Our data are inconsistent with previous reports that observed the melatonin profile in patients receiving gynecological surgery. Reber et al. (17) studied the effect of isoflurane and propofol, as well as darkness, in gynecological patients. They reported increased plasma melatonin concentrations that persisted in the recovery period in patients anesthetized with isoflurane, whereas melatonin concentrations decreased gradually during the recovery period in patients anesthetized with propofol. They also reported in the same study that plasma melatonin concentrations were significantly smaller in both groups after premedication with an oral benzodiazepine. This is in agreement with reports showing that benzodiazepines inhibit melatonin secretion by acting on the γ-aminobutyric acid receptor complex (18). This may account for the absence of melatonin at the start of surgery in all the patients participating in this study, because all received midazolam before radial artery catheterization. Other reports have also shown that β-blockers are another class of drug that may suppress nocturnal melatonin secretion by inhibiting pineal α-adrenergic receptors (19). In this study, all patients received β-blocker treatment in the morning before surgery. Other therapies, such as calcium channel blockers (20) and nonsteroidal antiinflammatory drugs, may also inhibit melatonin secretion (21). However, there are drugs that can enhance melatonin secretion, and there is also evidence that in patients with coronary artery disease who already demonstrate a marked decrease in nighttime melatonin synthesis without receiving β-blocker treatment, the introduction of a β-blocker (atenolol or metoprolol) does not induce further significant suppression of nocturnal melatonin production (7).

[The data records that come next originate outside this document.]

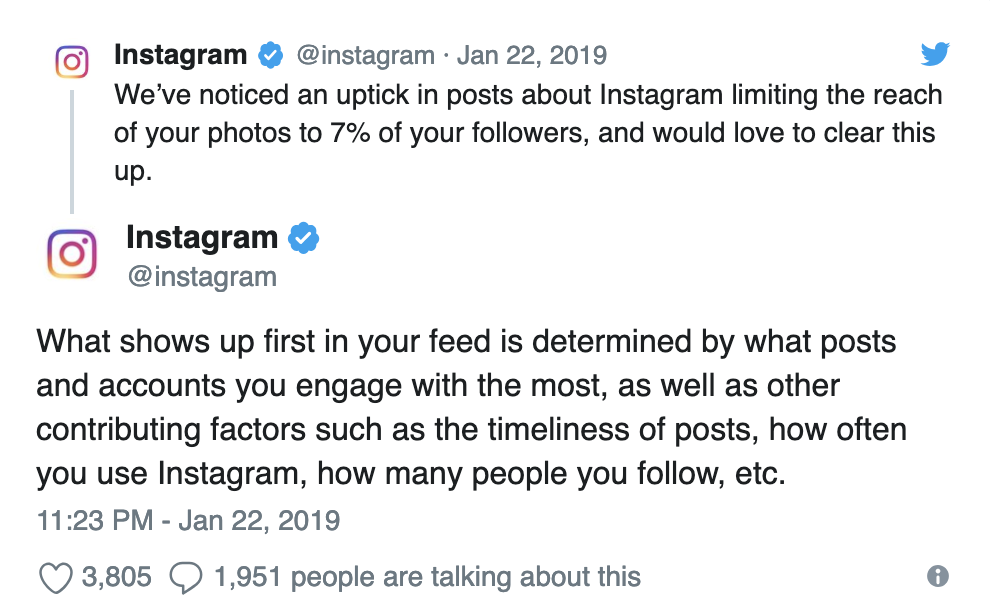
Task: Click the thread line connecting the tweets
Action: coord(72,150)
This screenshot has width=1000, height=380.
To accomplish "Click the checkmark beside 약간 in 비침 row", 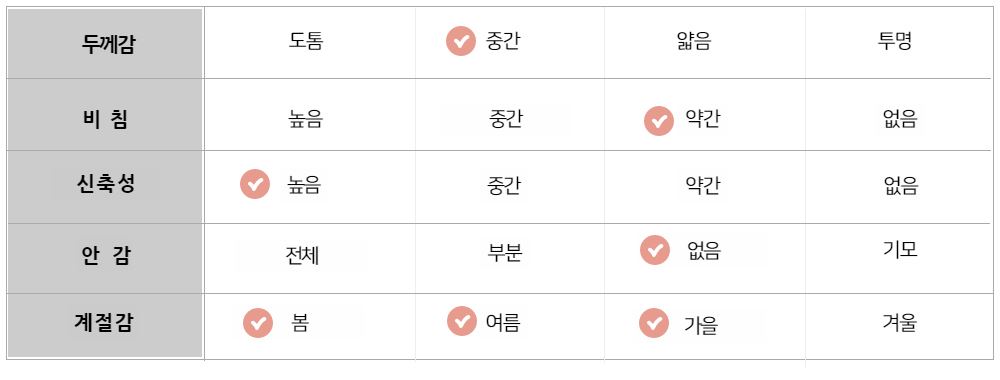I will click(659, 121).
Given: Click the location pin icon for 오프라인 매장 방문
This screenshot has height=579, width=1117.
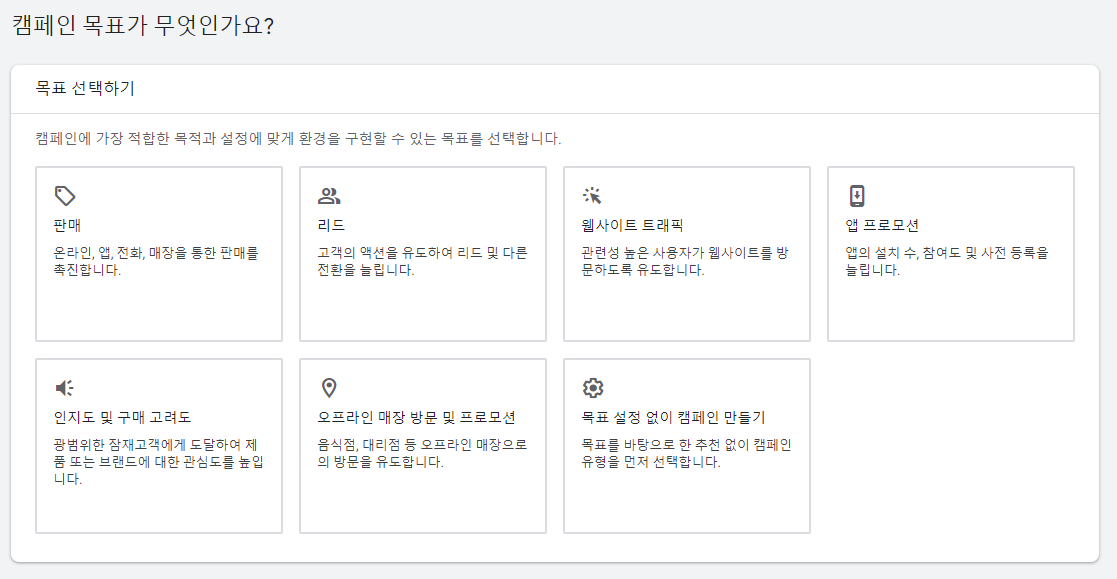Looking at the screenshot, I should 329,387.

Morphine can stimulate the release of melatonin, as shown in animal studies (22), and this might explain the sporadic melatonin secretion detected at the end of surgery that coincided with the commencement of a morphine infusion. However, the effect of premedication with morphine and the administration of fentanyl during anesthesia on melatonin secretion was not observed in this study.

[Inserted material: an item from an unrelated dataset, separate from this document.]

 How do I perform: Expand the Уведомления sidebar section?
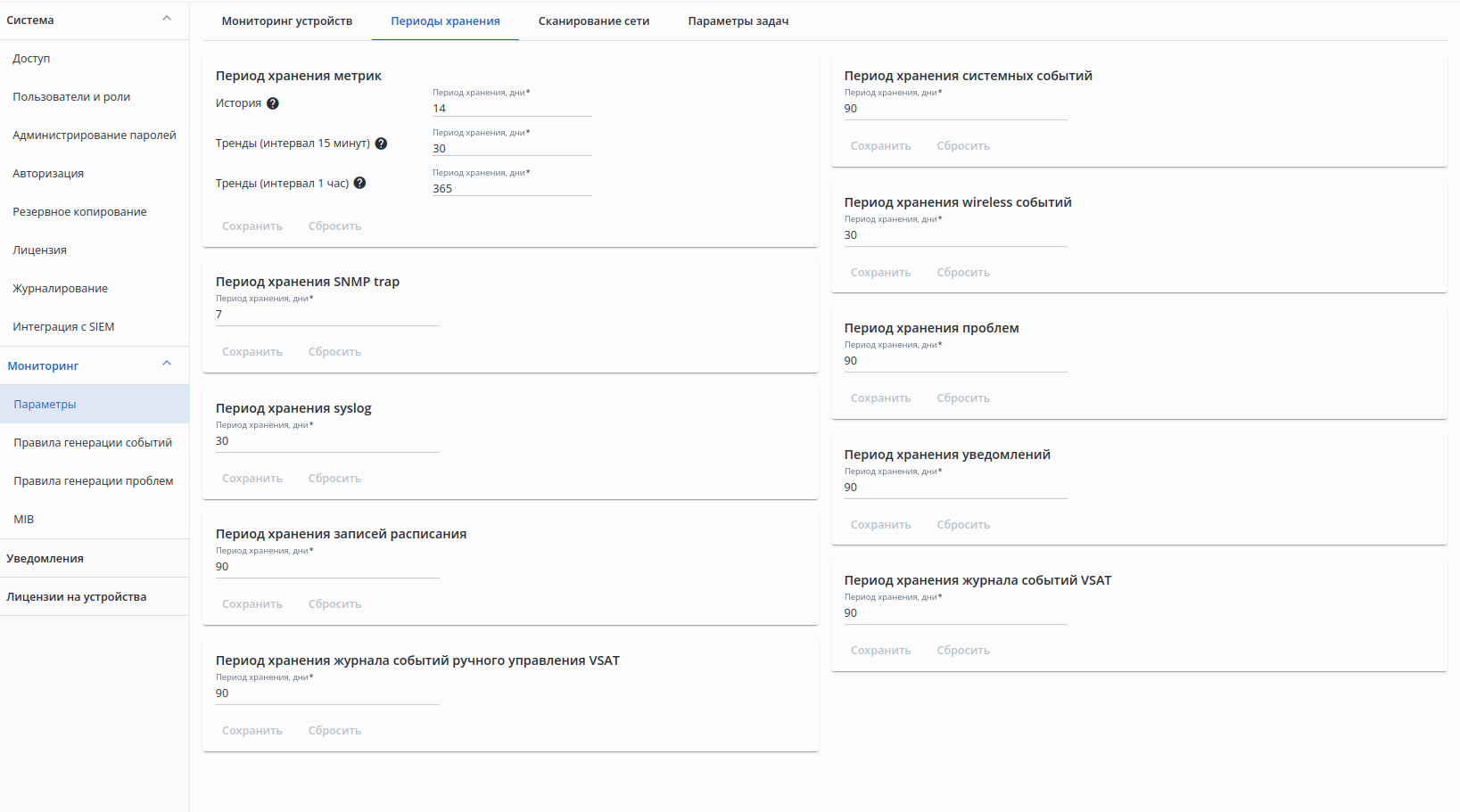(45, 559)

Light is a strong timekeeper for human circadian rhythm and influences several endocrine and neuroendocrine functions. In this study, melatonin concentrations showed inverse correlation with light intensity, and these results are in accordance with the unequivocally demonstrated fact that nocturnal light exposure inhibits nighttime secretion of melatonin (23–25).

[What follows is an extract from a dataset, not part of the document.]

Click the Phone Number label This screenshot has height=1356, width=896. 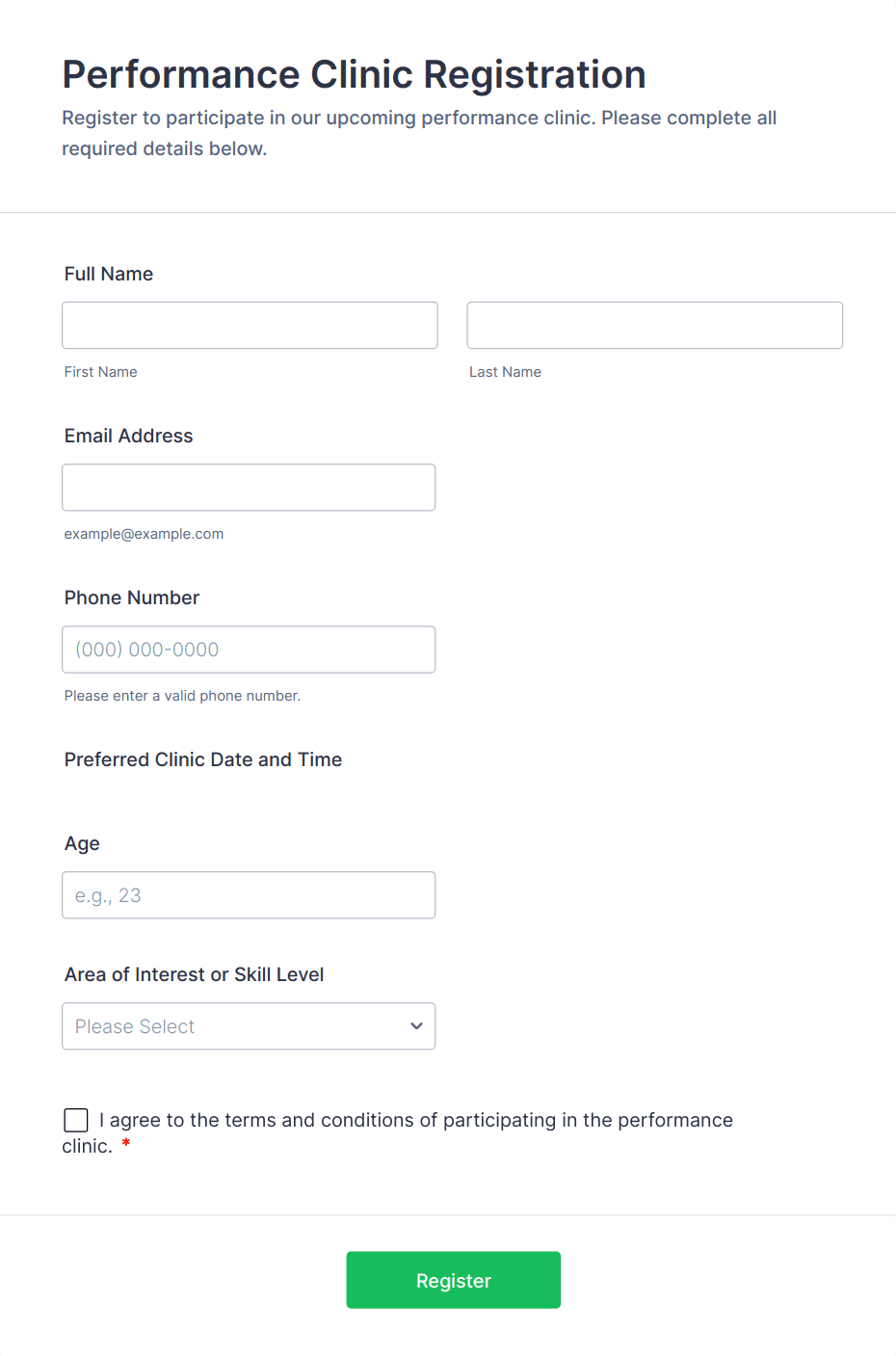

It is interesting to note that during the immediate postoperative period, disrupted melatonin secretion accompanied significantly larger concentrations of cortisol. High-level cortisol inhibits melatonin secretion (26,27), but it has also been demonstrated that melatonin regulates other hormone secretion by acting on melatonin receptors in the suprachiasmatic nuclei, the internal biological clock, the pituitary gland, and the adrenal gland (2). In addition, melatonin possesses both hypnotic and analgesic effects (28). Therefore, small melatonin secretion may in itself exaggerate the stress response. Although use of melatonin as a therapeutic drug remains controversial in terms of safety and is not approved for use by the Food and Drug Administration, preliminary reports on melatonin toxicology in volunteers (29), efficacy as a premedication before surgery (30), and treatment in critically ill patients for sleep deprivation in the ICU (31) are encouraging. However, the timing and dosage of administration of melatonin should be well designed according to the endogenous melatonin secretion status, particularly during the postoperative period, hence the importance of continuing such studies.
In summary, we demonstrated that perioperative melatonin and cortisol secretions in patients undergoing CABG surgery with CPB were disturbed in our study population. A circadian secretion pattern for melatonin, but not for cortisol, was, however, present on Postoperative Day 2 in most of the patients.